The data below holds a line containing "港聞 (10, 69)" and a line containing "廣告查詢 (35, 2511)"; please quote exactly those two lines and every line between them, and nothing else.

Material to process
————
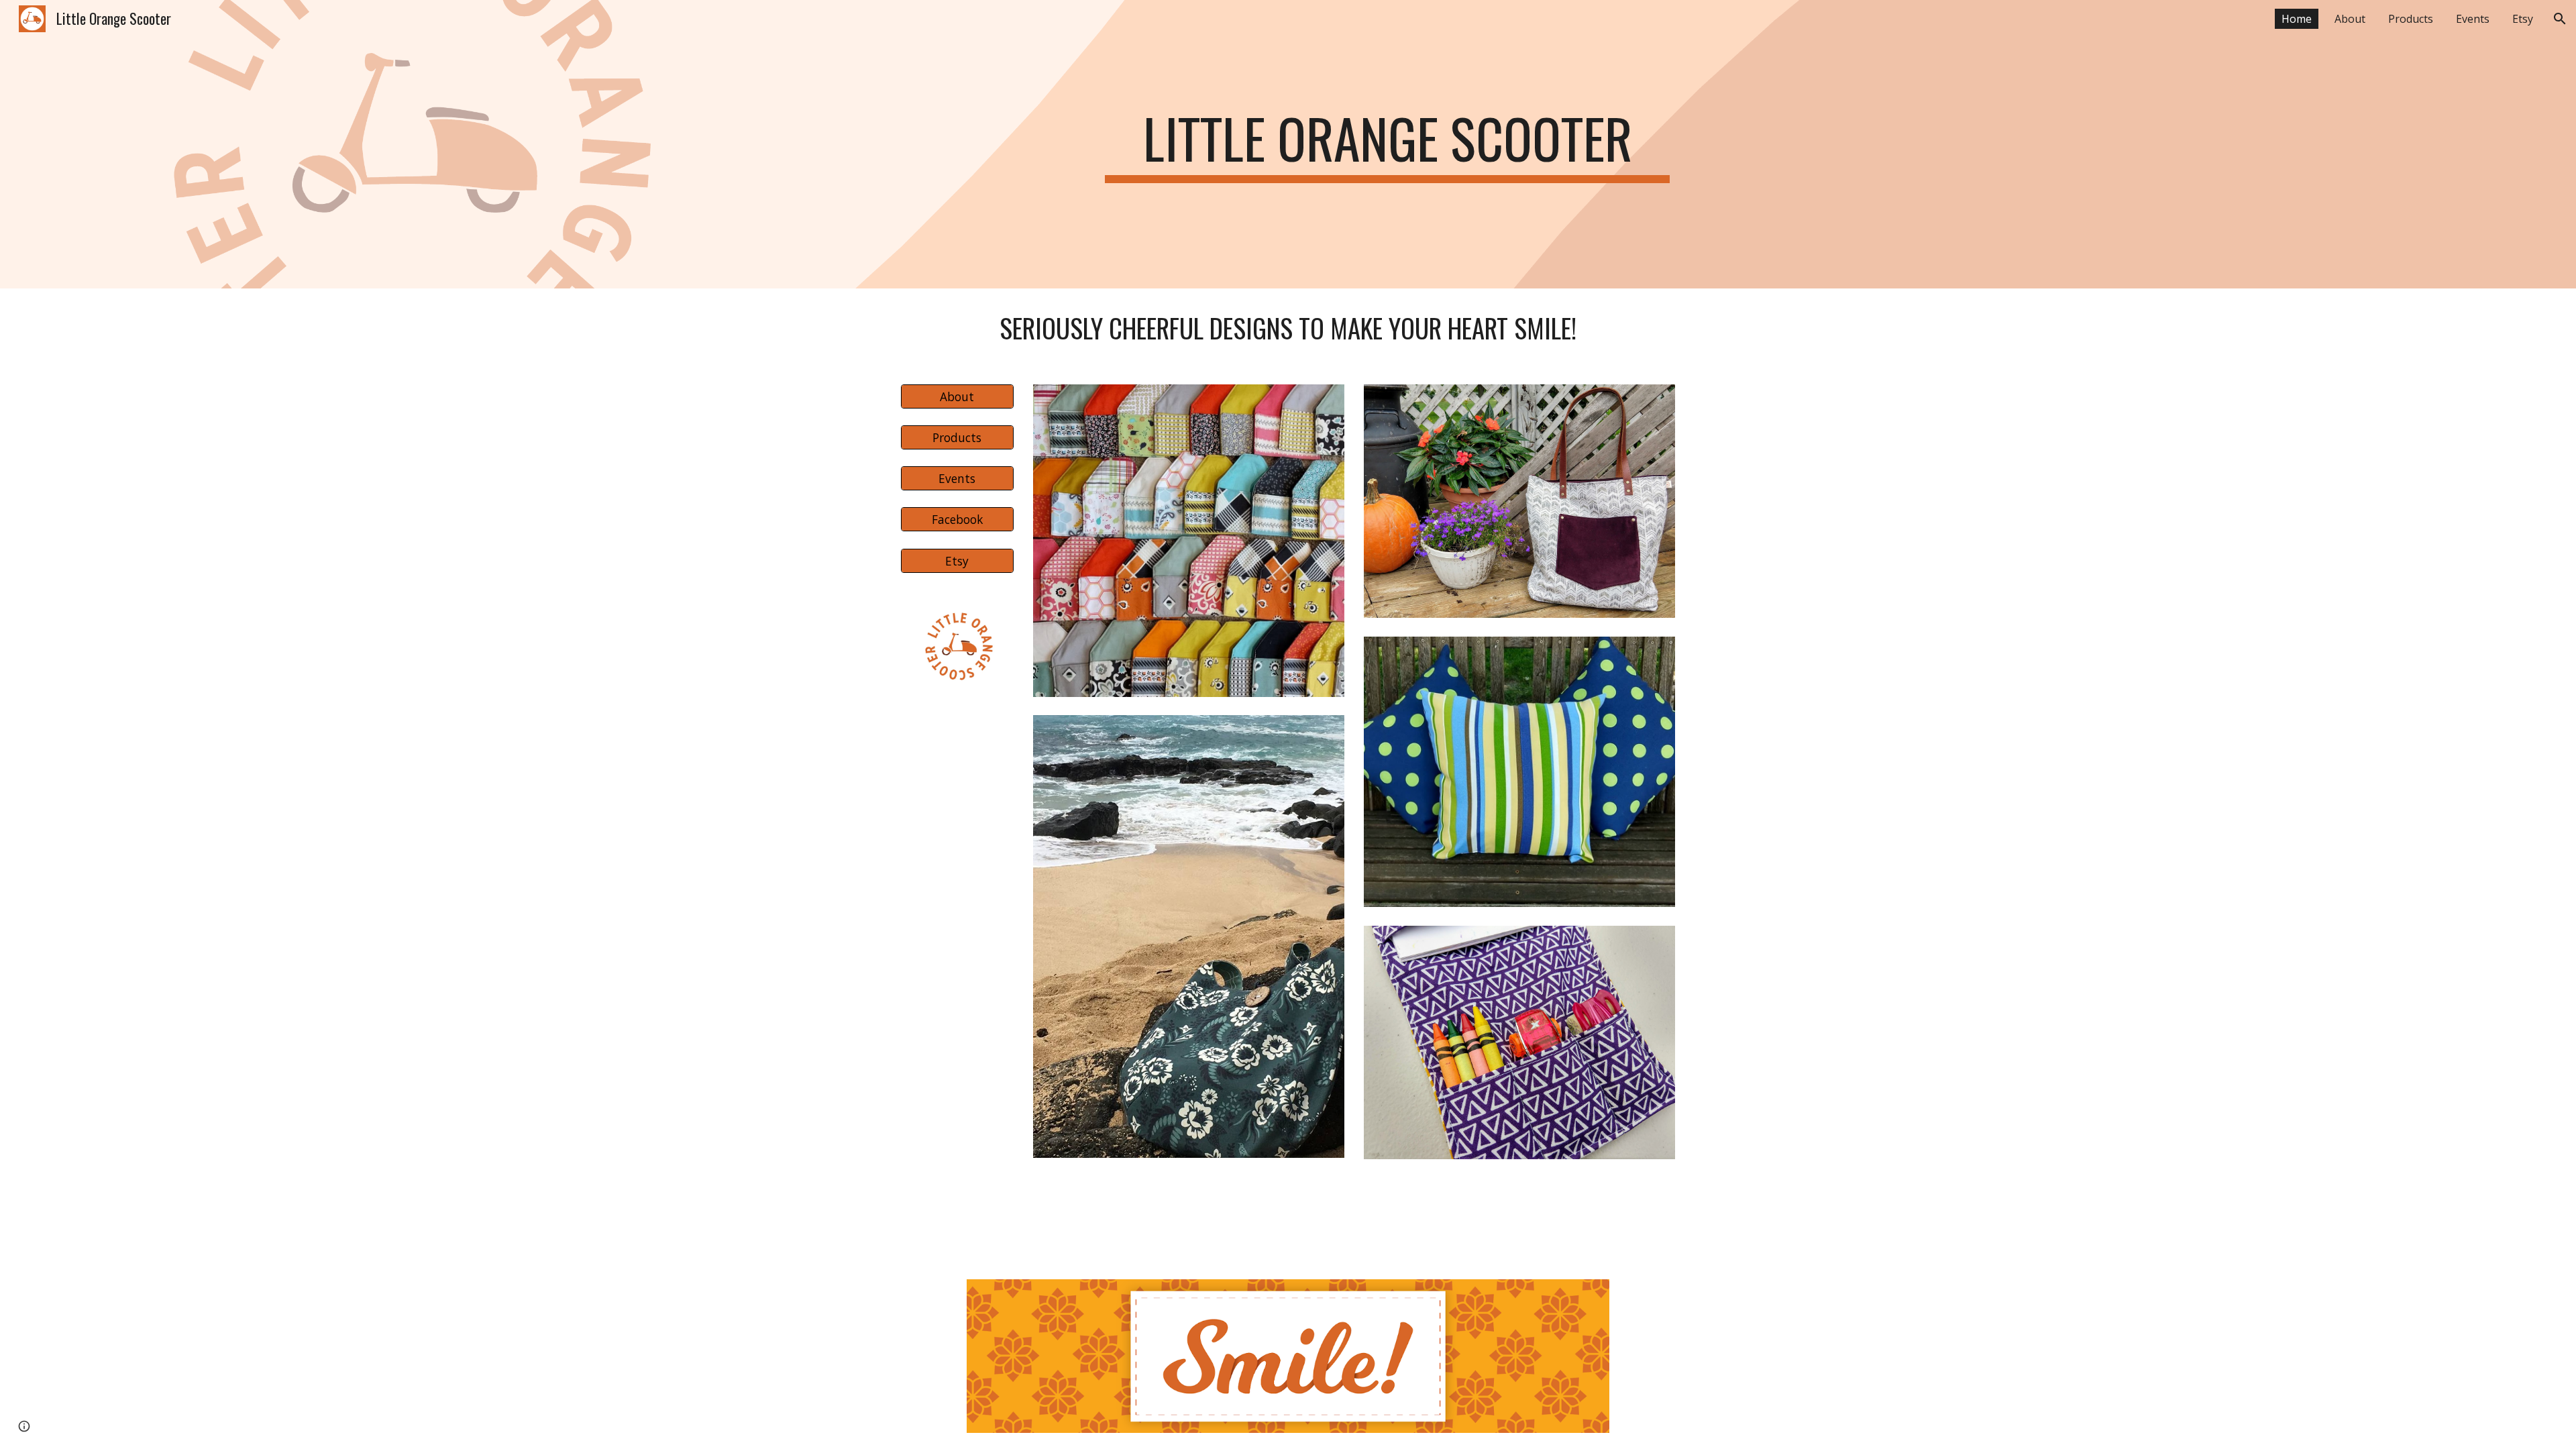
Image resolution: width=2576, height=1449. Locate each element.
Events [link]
————
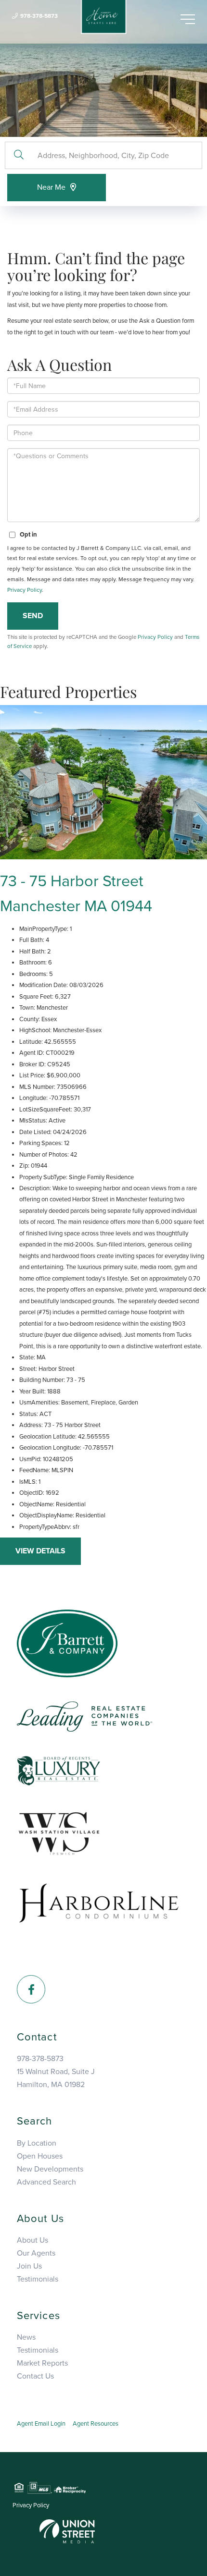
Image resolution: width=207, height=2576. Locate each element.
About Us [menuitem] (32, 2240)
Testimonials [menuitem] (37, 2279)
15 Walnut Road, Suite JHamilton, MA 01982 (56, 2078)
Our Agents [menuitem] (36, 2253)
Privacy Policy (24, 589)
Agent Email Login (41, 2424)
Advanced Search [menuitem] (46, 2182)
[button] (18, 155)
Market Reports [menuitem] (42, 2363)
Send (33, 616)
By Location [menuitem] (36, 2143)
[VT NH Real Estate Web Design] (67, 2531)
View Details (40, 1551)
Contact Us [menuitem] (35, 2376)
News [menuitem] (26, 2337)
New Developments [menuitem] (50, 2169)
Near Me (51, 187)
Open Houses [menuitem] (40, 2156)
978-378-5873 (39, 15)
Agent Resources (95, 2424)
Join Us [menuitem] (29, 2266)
————
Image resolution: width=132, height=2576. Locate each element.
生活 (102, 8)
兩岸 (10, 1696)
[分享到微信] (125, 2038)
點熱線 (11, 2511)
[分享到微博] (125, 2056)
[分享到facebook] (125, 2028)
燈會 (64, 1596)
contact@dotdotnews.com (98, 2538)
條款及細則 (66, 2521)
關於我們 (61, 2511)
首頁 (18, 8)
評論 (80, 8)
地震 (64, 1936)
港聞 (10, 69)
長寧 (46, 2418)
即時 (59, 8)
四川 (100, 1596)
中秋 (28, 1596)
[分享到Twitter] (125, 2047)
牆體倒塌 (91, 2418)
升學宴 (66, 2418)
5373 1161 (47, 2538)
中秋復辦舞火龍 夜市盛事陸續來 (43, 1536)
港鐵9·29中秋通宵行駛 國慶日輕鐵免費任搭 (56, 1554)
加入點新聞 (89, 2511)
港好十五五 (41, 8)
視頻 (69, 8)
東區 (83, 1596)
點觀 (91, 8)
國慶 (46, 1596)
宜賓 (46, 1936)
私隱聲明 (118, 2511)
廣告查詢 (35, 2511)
————
Solution
港聞 (10, 69)
長寧 (46, 2418)
即時 (59, 8)
四川 (100, 1596)
中秋 (28, 1596)
[分享到Twitter] (125, 2047)
牆體倒塌 (91, 2418)
升學宴 (66, 2418)
5373 1161 (47, 2538)
中秋復辦舞火龍 夜市盛事陸續來 (43, 1536)
港鐵9·29中秋通宵行駛 國慶日輕鐵免費任搭 (56, 1554)
加入點新聞 (89, 2511)
港好十五五 (41, 8)
視頻 (69, 8)
東區 (83, 1596)
點觀 (91, 8)
國慶 (46, 1596)
宜賓 (46, 1936)
私隱聲明 (118, 2511)
廣告查詢 (35, 2511)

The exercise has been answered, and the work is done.